Instructions for the task:
Below are the records; give the number of lines in them that include the word "computer", and nothing more.
-------------------------
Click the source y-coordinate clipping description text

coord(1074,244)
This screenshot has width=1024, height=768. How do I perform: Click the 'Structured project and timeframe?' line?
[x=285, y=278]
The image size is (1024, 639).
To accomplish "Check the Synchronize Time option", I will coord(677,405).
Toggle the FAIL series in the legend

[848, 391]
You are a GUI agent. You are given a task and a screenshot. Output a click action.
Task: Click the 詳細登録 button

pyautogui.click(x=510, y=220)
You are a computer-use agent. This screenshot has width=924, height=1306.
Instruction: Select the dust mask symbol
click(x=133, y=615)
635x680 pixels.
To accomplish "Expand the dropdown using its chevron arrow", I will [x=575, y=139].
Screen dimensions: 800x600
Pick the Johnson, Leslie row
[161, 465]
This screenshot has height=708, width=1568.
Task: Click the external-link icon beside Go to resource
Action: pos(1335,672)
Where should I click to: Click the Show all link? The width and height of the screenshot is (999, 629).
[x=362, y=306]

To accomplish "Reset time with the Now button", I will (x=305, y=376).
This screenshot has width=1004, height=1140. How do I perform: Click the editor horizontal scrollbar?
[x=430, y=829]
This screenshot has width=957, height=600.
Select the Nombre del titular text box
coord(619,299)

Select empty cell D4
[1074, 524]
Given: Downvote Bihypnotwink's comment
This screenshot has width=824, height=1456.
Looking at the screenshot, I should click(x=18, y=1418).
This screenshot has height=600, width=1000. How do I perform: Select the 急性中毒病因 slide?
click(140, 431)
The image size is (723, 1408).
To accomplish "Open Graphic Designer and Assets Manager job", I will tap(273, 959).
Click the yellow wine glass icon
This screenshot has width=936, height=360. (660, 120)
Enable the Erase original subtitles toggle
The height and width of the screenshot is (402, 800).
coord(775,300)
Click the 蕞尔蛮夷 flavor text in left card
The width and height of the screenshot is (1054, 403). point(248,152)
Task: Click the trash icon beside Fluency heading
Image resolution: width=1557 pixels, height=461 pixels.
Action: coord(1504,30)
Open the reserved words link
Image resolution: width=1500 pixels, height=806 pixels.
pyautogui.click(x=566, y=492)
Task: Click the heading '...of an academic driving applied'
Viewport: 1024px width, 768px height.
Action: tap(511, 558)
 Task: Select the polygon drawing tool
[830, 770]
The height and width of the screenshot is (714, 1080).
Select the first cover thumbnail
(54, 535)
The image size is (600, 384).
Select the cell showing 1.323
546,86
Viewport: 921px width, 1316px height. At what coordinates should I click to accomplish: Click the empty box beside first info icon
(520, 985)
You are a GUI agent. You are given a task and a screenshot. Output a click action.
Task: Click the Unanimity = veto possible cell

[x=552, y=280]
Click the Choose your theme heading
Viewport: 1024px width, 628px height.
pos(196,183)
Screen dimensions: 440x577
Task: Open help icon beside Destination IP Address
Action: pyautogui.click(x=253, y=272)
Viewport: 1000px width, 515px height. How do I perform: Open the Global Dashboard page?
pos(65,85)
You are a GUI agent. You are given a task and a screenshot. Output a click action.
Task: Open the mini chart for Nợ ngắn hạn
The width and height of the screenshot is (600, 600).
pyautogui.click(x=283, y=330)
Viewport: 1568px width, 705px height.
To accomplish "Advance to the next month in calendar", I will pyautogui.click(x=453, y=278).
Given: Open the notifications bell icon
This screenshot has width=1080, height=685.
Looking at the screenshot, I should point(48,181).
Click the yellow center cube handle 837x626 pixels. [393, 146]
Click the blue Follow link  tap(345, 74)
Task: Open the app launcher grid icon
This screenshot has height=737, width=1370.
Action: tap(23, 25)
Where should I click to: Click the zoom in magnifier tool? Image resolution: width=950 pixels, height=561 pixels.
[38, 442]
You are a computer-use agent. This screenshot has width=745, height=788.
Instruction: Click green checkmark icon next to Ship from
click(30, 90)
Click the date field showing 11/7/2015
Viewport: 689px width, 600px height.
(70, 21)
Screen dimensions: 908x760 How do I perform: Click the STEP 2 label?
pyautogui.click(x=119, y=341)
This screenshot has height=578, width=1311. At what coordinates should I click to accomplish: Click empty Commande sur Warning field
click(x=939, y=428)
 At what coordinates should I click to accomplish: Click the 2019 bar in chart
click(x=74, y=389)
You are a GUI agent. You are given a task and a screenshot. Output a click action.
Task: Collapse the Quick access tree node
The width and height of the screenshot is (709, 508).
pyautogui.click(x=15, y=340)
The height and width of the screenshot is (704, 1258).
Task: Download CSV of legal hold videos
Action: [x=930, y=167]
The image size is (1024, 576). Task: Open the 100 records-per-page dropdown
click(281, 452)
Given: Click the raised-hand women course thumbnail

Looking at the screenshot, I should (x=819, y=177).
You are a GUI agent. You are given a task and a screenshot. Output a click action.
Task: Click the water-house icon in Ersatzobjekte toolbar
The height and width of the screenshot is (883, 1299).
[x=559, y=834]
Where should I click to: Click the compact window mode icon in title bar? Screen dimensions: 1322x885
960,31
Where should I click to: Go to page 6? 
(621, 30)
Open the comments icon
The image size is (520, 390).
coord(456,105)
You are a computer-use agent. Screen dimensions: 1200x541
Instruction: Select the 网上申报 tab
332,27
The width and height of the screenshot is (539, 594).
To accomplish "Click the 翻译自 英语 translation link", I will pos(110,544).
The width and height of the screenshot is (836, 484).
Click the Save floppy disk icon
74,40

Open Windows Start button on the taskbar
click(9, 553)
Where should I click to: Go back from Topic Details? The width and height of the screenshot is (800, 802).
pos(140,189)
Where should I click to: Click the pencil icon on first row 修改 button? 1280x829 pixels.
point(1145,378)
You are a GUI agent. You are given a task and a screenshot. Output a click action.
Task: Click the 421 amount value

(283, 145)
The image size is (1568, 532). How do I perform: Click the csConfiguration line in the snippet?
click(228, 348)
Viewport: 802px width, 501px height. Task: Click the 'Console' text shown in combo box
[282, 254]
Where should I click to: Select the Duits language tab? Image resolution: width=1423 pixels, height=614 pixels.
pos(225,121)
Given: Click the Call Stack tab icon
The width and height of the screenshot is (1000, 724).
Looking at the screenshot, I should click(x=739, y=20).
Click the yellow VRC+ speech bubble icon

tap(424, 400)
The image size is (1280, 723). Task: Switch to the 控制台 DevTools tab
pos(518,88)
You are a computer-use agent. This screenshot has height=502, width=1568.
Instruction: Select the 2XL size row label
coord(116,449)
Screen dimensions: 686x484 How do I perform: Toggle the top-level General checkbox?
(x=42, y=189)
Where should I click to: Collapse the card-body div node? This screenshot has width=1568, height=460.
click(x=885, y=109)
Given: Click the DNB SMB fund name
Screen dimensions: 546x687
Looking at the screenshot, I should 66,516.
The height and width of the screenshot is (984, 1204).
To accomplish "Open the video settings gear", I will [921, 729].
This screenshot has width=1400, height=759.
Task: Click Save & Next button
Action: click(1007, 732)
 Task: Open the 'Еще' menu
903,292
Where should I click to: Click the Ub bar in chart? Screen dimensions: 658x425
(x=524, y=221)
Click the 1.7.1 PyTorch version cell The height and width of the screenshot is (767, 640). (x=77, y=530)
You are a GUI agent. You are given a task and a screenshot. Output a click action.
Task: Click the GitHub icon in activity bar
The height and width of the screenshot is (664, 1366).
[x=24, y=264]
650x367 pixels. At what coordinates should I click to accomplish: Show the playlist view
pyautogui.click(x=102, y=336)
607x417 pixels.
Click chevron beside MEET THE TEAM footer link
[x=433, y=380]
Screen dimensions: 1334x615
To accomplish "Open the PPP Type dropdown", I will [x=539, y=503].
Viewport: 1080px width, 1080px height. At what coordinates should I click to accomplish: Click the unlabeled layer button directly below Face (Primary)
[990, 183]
-------------------------
Reply to the task:
4